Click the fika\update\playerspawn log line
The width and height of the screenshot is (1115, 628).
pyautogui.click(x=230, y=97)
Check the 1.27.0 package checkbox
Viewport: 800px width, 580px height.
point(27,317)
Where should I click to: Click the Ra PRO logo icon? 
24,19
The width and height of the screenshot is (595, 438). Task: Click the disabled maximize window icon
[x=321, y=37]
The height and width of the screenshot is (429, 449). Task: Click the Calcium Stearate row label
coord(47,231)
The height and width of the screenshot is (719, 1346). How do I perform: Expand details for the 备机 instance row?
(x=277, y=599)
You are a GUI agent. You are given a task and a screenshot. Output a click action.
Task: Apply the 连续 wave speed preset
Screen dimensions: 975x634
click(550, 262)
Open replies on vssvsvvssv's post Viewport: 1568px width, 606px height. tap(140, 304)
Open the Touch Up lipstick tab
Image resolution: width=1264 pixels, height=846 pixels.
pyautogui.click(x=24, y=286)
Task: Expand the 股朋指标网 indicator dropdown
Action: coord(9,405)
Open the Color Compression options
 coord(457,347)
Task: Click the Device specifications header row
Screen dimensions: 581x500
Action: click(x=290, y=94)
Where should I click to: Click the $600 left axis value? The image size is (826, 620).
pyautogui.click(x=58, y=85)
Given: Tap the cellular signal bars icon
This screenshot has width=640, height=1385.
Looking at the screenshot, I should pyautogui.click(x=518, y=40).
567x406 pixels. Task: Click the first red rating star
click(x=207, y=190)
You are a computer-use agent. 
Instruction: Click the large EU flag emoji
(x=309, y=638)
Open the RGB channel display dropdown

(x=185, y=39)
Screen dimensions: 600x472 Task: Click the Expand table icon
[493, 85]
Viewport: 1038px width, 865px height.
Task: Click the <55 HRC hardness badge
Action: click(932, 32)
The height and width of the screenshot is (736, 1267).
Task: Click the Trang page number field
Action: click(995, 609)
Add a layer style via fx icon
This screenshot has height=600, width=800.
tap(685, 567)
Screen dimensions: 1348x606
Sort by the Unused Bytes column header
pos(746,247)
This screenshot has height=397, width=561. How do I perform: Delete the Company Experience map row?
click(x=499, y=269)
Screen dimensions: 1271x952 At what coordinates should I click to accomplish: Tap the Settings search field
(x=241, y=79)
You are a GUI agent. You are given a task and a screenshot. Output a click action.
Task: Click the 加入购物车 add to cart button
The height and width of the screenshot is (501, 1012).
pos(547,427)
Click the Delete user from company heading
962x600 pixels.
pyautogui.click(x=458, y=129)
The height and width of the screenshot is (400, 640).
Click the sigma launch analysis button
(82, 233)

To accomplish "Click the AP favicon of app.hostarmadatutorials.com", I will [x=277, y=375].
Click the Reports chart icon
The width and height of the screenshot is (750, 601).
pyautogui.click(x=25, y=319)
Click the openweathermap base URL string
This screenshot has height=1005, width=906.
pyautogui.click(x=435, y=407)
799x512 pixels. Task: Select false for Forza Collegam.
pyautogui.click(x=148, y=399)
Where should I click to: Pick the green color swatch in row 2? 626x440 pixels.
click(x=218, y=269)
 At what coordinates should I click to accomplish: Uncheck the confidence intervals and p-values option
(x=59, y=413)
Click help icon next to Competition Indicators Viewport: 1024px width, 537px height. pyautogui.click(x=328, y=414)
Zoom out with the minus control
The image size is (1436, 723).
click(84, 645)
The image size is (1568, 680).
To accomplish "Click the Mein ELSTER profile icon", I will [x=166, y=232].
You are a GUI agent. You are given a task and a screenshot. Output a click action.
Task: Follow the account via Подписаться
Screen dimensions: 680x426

--------------------

- [What you need to do]
Keep the wording exact. Give all of the records again.

- [Reply to the exercise]
Click the fika\update\playerspawn log line
The width and height of the screenshot is (1115, 628).
pyautogui.click(x=230, y=97)
Check the 1.27.0 package checkbox
Viewport: 800px width, 580px height.
point(27,317)
Where should I click to: Click the Ra PRO logo icon? 
24,19
The width and height of the screenshot is (595, 438). Task: Click the disabled maximize window icon
[x=321, y=37]
The height and width of the screenshot is (429, 449). Task: Click the Calcium Stearate row label
coord(47,231)
The height and width of the screenshot is (719, 1346). How do I perform: Expand details for the 备机 instance row?
(x=277, y=599)
You are a GUI agent. You are given a task and a screenshot. Output a click action.
Task: Apply the 连续 wave speed preset
Screen dimensions: 975x634
click(550, 262)
Open replies on vssvsvvssv's post Viewport: 1568px width, 606px height. tap(140, 304)
Open the Touch Up lipstick tab
Image resolution: width=1264 pixels, height=846 pixels.
pyautogui.click(x=24, y=286)
Task: Expand the 股朋指标网 indicator dropdown
Action: coord(9,405)
Open the Color Compression options
 coord(457,347)
Task: Click the Device specifications header row
Screen dimensions: 581x500
Action: click(x=290, y=94)
Where should I click to: Click the $600 left axis value? The image size is (826, 620).
pyautogui.click(x=58, y=85)
Given: Tap the cellular signal bars icon
This screenshot has width=640, height=1385.
Looking at the screenshot, I should pyautogui.click(x=518, y=40).
567x406 pixels. Task: Click the first red rating star
click(x=207, y=190)
You are a computer-use agent. 
Instruction: Click the large EU flag emoji
(x=309, y=638)
Open the RGB channel display dropdown

(x=185, y=39)
Screen dimensions: 600x472 Task: Click the Expand table icon
[493, 85]
Viewport: 1038px width, 865px height.
Task: Click the <55 HRC hardness badge
Action: click(932, 32)
The height and width of the screenshot is (736, 1267).
Task: Click the Trang page number field
Action: click(995, 609)
Add a layer style via fx icon
This screenshot has height=600, width=800.
tap(685, 567)
Screen dimensions: 1348x606
Sort by the Unused Bytes column header
pos(746,247)
This screenshot has height=397, width=561. How do I perform: Delete the Company Experience map row?
click(x=499, y=269)
Screen dimensions: 1271x952 At what coordinates should I click to accomplish: Tap the Settings search field
(x=241, y=79)
You are a GUI agent. You are given a task and a screenshot. Output a click action.
Task: Click the 加入购物车 add to cart button
The height and width of the screenshot is (501, 1012).
pos(547,427)
Click the Delete user from company heading
962x600 pixels.
pyautogui.click(x=458, y=129)
The height and width of the screenshot is (400, 640).
Click the sigma launch analysis button
(82, 233)

To accomplish "Click the AP favicon of app.hostarmadatutorials.com", I will [x=277, y=375].
Click the Reports chart icon
The width and height of the screenshot is (750, 601).
pyautogui.click(x=25, y=319)
Click the openweathermap base URL string
This screenshot has height=1005, width=906.
pyautogui.click(x=435, y=407)
799x512 pixels. Task: Select false for Forza Collegam.
pyautogui.click(x=148, y=399)
Where should I click to: Pick the green color swatch in row 2? 626x440 pixels.
click(x=218, y=269)
 At what coordinates should I click to accomplish: Uncheck the confidence intervals and p-values option
(x=59, y=413)
Click help icon next to Competition Indicators Viewport: 1024px width, 537px height. pyautogui.click(x=328, y=414)
Zoom out with the minus control
The image size is (1436, 723).
click(84, 645)
The image size is (1568, 680).
To accomplish "Click the Mein ELSTER profile icon", I will [x=166, y=232].
You are a GUI agent. You are given a task and a screenshot. Output a click action.
Task: Follow the account via Подписаться
Screen dimensions: 680x426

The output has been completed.